Supplied data: Begin

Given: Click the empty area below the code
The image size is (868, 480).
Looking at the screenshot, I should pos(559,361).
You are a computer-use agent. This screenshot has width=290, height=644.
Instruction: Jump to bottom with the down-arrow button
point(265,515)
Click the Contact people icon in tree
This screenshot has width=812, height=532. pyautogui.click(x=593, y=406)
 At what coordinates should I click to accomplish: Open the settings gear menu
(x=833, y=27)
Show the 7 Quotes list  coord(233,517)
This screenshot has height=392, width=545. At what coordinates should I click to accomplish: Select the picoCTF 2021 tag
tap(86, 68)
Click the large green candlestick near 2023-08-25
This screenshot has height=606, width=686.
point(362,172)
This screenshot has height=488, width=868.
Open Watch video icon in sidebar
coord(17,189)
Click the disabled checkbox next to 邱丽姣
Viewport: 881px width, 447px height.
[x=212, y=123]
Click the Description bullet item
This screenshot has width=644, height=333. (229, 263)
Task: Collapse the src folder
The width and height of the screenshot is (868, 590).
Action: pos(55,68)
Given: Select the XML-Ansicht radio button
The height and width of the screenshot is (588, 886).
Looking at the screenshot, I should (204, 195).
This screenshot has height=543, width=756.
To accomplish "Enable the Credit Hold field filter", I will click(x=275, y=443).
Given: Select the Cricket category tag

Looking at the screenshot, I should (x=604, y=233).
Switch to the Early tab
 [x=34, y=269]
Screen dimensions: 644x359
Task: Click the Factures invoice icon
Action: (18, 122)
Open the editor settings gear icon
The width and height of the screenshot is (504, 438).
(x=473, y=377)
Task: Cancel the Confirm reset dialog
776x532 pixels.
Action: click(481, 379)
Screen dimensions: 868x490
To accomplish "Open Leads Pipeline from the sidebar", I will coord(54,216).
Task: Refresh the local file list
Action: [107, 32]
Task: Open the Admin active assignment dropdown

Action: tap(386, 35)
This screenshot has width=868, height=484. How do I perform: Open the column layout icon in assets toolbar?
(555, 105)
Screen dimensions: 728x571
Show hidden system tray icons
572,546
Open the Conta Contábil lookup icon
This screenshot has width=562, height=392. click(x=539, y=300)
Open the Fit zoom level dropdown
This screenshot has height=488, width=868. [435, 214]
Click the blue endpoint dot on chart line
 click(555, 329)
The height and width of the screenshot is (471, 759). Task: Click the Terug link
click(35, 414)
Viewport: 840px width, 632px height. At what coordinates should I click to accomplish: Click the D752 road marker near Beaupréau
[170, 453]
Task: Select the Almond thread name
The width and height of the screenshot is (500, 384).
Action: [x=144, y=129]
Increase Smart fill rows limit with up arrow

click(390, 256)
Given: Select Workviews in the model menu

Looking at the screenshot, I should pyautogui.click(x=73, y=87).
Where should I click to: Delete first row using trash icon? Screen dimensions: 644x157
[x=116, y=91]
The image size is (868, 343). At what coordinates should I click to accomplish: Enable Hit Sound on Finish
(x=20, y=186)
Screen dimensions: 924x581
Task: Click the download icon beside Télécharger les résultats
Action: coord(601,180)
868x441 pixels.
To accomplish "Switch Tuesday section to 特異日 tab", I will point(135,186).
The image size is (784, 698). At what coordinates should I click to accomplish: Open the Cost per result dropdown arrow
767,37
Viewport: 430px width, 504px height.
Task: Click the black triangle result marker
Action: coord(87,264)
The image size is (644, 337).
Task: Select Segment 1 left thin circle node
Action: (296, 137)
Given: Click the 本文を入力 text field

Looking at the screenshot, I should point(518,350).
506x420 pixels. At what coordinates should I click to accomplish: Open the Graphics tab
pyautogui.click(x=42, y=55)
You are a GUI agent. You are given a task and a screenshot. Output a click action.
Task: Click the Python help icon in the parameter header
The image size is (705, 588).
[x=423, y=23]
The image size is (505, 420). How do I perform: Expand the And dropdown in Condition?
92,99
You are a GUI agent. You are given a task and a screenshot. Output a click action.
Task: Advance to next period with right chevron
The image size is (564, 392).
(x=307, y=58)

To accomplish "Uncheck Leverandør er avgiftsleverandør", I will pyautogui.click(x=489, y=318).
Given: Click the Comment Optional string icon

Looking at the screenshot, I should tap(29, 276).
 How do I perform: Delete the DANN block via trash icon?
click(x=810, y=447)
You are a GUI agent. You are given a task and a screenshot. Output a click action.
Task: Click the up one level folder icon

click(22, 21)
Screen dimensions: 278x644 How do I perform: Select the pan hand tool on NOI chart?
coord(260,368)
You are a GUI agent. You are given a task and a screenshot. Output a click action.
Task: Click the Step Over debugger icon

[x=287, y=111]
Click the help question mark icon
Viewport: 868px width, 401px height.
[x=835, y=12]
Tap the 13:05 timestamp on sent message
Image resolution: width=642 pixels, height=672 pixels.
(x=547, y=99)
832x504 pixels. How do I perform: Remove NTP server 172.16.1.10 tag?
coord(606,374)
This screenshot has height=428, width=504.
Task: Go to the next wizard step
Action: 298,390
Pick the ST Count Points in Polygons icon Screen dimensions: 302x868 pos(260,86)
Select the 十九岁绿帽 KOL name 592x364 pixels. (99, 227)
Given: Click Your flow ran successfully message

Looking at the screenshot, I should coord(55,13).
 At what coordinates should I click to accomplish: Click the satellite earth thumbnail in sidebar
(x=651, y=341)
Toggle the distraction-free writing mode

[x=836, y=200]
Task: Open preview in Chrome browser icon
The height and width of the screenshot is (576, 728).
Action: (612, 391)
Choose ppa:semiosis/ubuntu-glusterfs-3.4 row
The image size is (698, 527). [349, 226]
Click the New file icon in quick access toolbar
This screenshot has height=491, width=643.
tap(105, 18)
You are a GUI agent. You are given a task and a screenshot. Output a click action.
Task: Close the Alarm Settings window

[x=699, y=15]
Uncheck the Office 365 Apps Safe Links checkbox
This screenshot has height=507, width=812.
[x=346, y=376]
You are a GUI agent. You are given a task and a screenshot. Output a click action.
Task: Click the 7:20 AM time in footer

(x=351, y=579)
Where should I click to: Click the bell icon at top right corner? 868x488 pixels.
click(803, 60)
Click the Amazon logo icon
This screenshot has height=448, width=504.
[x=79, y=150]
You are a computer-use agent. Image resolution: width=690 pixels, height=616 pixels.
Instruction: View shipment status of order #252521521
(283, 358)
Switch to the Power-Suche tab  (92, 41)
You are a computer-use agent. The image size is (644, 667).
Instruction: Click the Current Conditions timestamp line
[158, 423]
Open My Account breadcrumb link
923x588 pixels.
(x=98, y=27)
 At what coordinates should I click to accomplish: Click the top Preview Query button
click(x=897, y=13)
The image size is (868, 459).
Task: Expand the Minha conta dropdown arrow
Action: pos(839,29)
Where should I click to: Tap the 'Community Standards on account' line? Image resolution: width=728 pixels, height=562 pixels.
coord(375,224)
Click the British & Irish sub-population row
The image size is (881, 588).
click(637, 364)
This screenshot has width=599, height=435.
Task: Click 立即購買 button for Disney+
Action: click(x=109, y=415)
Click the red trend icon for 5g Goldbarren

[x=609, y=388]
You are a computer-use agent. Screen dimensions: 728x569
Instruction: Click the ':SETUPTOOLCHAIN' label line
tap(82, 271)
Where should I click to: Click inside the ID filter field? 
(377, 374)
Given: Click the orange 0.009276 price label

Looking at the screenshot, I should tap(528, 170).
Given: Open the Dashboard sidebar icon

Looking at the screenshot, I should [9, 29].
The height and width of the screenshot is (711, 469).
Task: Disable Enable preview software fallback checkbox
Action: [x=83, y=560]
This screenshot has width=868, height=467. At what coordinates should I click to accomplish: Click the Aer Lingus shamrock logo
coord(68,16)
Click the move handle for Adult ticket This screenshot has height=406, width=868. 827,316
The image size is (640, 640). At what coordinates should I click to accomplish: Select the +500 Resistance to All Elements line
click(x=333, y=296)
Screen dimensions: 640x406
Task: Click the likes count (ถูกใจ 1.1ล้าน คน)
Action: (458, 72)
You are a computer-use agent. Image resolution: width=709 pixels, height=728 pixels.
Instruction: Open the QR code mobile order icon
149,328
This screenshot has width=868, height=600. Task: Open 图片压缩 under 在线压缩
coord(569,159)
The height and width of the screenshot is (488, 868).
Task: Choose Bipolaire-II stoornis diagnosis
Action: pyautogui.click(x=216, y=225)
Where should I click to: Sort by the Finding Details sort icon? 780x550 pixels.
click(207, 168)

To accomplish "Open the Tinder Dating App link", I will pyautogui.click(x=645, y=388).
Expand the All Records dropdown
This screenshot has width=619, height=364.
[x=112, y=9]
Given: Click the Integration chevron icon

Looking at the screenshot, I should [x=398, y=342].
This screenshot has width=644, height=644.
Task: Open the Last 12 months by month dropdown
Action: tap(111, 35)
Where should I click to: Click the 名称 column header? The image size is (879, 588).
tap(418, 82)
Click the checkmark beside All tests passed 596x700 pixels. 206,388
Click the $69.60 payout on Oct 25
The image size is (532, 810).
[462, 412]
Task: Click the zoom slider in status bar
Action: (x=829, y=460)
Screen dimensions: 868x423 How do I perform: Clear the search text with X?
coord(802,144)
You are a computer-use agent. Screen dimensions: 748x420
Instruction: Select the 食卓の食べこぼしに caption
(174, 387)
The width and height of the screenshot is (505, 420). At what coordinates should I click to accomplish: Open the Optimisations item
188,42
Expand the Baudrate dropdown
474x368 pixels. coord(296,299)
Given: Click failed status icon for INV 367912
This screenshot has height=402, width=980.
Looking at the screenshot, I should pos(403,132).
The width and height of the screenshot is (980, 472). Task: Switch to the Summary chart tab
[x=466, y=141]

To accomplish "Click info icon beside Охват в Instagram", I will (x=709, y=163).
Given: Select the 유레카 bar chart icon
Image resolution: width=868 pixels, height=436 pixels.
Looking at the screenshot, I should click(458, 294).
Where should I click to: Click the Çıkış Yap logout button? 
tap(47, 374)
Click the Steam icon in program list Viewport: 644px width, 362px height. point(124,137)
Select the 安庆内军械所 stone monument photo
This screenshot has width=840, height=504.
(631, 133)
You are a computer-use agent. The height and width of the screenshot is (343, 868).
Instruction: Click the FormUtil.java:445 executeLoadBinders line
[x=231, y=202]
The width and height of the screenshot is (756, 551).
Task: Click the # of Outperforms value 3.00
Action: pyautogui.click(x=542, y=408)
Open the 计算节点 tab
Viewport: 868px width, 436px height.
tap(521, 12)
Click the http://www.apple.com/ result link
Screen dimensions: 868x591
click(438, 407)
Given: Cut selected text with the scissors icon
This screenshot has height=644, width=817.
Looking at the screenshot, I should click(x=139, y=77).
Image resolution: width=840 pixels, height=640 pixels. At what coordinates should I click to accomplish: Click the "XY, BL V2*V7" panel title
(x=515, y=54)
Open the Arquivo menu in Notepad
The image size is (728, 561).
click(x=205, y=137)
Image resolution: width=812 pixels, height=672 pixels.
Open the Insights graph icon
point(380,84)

Supplied data: End

In how many lines of the data does the string "name" appear? Give only the number.

§ **Task response**
2